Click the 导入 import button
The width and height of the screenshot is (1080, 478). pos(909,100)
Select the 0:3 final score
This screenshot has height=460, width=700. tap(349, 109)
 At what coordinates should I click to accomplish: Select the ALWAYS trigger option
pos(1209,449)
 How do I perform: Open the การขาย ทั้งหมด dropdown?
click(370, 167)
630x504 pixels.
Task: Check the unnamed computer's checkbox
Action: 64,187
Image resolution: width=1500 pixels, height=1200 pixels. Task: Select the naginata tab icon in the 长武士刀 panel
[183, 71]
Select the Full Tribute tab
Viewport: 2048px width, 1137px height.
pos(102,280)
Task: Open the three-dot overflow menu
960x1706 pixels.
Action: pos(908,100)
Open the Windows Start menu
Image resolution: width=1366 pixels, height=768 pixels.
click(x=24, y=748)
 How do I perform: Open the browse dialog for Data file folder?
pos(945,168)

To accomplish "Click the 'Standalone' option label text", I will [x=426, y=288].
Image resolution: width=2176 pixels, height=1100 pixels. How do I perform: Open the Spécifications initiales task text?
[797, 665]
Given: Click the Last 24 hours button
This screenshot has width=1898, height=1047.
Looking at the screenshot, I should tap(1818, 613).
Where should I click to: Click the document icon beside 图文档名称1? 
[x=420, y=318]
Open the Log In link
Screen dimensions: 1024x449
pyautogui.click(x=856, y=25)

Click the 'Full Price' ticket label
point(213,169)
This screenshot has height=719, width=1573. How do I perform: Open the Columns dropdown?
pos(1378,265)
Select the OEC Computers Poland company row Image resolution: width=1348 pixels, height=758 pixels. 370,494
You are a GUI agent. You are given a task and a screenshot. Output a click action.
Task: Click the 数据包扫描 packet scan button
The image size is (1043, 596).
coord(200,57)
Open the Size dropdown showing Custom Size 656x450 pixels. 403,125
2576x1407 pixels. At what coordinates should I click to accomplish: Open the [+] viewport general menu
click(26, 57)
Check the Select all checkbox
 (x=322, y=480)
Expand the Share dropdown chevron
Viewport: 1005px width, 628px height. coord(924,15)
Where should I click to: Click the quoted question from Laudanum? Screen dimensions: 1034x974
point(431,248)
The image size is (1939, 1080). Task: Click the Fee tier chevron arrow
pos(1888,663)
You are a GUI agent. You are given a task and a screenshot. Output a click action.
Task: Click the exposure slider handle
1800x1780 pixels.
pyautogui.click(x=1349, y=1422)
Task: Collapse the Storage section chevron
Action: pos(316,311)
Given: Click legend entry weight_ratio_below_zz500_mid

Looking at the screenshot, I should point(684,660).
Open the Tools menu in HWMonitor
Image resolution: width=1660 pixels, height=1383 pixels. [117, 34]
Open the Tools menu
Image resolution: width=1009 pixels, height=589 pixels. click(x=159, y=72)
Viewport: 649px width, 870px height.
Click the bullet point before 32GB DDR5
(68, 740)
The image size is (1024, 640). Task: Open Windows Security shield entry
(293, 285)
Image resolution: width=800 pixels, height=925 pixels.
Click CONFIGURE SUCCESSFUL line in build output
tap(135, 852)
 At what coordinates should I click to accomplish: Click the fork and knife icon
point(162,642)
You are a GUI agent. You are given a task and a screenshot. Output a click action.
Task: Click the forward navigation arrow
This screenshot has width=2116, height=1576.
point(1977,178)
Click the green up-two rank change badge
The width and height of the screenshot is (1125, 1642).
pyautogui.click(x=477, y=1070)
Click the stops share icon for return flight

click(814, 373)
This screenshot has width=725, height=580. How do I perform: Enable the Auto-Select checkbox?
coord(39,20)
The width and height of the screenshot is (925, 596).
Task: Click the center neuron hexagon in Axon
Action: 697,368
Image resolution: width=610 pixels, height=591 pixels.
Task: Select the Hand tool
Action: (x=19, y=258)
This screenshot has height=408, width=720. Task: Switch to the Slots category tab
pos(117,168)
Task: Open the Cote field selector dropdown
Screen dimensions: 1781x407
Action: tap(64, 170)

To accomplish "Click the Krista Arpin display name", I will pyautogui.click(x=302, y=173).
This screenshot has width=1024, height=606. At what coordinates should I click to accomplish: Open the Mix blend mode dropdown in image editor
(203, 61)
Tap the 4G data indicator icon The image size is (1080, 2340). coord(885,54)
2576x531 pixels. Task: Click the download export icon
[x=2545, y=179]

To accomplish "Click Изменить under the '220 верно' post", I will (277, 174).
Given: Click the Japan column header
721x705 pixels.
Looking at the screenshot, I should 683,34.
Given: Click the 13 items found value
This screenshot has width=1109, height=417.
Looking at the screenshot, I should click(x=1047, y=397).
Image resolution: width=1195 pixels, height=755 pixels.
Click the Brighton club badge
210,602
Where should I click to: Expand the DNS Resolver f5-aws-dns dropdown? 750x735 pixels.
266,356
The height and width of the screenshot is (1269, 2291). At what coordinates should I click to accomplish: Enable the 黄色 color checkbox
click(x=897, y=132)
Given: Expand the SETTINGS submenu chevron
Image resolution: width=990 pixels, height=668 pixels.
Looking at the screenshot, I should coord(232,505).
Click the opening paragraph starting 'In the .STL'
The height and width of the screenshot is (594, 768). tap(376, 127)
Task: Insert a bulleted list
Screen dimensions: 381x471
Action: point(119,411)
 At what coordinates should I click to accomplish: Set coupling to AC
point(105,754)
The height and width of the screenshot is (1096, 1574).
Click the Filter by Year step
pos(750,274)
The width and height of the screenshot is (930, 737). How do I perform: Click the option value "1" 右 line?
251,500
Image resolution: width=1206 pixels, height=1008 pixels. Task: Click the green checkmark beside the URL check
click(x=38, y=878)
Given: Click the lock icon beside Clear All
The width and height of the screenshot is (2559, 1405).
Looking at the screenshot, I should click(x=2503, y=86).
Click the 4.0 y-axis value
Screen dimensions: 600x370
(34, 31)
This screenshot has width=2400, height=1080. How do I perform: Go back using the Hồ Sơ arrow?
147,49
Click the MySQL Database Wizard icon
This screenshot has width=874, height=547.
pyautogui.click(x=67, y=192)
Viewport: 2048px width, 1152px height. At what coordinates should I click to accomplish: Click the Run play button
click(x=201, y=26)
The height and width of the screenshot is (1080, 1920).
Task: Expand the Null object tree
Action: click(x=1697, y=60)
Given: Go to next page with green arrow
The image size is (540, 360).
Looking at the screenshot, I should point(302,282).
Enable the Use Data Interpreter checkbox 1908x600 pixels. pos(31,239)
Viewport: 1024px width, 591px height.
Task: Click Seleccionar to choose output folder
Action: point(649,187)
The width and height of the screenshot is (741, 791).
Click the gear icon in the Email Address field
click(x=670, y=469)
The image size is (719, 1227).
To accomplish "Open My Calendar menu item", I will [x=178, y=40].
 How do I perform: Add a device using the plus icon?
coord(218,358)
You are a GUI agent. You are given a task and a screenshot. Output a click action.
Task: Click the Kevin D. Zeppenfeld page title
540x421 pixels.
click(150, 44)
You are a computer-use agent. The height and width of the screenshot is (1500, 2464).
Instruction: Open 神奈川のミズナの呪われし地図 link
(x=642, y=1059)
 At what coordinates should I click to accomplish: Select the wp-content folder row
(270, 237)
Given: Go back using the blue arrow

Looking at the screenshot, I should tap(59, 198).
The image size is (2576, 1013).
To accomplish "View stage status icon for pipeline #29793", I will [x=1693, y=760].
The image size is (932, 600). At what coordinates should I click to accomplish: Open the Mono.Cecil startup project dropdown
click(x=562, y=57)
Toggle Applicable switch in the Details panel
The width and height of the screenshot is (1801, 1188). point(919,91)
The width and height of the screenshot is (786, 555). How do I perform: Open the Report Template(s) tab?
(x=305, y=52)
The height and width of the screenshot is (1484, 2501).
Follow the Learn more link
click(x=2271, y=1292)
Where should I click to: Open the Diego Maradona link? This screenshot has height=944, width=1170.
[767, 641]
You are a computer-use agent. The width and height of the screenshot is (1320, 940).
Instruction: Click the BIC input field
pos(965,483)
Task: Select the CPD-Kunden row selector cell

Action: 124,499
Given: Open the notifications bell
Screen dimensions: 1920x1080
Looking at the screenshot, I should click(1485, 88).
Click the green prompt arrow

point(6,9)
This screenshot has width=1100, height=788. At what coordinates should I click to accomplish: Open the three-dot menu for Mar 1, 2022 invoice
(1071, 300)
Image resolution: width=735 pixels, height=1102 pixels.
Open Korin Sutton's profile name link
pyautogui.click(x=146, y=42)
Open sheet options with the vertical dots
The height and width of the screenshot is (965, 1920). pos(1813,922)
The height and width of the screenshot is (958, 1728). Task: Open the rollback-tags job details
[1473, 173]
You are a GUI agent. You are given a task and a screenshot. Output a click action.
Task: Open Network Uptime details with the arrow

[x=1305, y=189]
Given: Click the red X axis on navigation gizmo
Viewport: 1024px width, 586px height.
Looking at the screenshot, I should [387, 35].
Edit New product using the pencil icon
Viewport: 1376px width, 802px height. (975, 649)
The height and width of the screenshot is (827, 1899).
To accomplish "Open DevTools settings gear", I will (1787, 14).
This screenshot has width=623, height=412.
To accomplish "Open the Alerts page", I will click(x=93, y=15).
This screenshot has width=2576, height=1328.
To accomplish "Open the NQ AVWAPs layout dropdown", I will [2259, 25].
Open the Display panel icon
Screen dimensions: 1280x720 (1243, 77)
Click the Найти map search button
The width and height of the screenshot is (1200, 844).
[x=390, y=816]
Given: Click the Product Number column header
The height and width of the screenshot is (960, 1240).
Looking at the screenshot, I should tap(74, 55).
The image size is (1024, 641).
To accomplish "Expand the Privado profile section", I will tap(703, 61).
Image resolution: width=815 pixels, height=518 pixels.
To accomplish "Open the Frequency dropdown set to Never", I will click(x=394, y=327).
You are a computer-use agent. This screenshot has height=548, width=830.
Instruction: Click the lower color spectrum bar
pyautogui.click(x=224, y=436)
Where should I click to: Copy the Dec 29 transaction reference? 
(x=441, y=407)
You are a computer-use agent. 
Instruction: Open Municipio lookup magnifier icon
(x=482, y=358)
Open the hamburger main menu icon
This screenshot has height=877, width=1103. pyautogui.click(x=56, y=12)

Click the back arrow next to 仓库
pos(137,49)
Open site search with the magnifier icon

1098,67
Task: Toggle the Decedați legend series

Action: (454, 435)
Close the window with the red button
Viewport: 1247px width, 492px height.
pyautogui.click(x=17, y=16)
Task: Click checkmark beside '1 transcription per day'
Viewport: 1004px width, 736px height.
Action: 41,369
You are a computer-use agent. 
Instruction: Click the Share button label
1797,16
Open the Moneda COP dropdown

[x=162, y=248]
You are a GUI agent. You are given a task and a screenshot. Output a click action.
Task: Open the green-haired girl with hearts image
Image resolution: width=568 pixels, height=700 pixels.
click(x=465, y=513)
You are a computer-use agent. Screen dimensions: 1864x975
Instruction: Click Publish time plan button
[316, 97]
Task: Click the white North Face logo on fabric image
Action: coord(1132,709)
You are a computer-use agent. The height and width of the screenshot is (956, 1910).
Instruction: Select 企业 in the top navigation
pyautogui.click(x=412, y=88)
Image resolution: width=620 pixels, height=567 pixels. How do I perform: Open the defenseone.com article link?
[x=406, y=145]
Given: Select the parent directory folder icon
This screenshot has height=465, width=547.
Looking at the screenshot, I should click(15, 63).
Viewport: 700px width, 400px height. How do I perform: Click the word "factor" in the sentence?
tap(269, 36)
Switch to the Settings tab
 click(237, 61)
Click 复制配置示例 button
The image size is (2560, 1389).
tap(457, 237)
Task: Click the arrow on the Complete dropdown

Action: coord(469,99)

» **DIRECTIONS FOR THIS TASK**
Give the material as a JSON list of strings, one string per line and omitting blank lines, starting at the line that contains "Given: Click the Product Number column header" and ending at the line that contains "will tap(703, 61).".

» **EXERCISE RESPONSE**
[
  "Given: Click the Product Number column header",
  "The height and width of the screenshot is (960, 1240).",
  "Looking at the screenshot, I should tap(74, 55).",
  "The image size is (1024, 641).",
  "To accomplish \"Expand the Privado profile section\", I will tap(703, 61)."
]